### TASK DESCRIPTION
Output exactly the lines between the line that contains "This screenshot has height=965, width=607." and the last line of the material, counting both.

----

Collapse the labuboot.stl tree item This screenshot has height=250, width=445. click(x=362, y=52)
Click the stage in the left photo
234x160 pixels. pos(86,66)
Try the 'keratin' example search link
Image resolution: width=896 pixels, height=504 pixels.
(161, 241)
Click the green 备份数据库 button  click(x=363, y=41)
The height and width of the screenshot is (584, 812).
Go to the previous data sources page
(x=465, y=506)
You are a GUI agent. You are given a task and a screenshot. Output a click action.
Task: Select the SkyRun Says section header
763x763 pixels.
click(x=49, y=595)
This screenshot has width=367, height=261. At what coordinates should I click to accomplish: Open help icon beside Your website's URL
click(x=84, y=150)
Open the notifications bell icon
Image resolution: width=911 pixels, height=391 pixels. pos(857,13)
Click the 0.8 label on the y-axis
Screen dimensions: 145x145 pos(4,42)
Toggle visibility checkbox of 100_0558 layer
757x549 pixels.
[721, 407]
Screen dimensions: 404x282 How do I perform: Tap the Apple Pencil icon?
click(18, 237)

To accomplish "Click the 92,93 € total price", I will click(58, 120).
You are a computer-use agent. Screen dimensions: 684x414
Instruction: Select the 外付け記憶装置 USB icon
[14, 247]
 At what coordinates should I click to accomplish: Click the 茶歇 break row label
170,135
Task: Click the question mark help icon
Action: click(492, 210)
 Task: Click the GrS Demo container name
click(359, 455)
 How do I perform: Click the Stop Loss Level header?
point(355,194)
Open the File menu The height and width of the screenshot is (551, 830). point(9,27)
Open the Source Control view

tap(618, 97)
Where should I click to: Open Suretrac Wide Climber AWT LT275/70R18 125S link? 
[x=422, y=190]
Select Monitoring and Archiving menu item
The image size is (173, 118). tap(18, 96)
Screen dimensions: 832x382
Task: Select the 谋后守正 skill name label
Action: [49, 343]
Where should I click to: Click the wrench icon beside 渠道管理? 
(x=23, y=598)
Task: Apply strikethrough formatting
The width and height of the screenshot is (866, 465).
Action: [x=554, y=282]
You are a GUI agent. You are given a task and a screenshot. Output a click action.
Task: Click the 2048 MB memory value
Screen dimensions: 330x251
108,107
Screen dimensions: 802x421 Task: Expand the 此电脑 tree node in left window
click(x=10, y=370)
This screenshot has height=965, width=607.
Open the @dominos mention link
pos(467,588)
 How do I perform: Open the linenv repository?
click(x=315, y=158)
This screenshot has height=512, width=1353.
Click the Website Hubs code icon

----

### YOUR SOLUTION
This screenshot has height=965, width=607.
Open the @dominos mention link
pos(467,588)
 How do I perform: Open the linenv repository?
click(x=315, y=158)
This screenshot has height=512, width=1353.
Click the Website Hubs code icon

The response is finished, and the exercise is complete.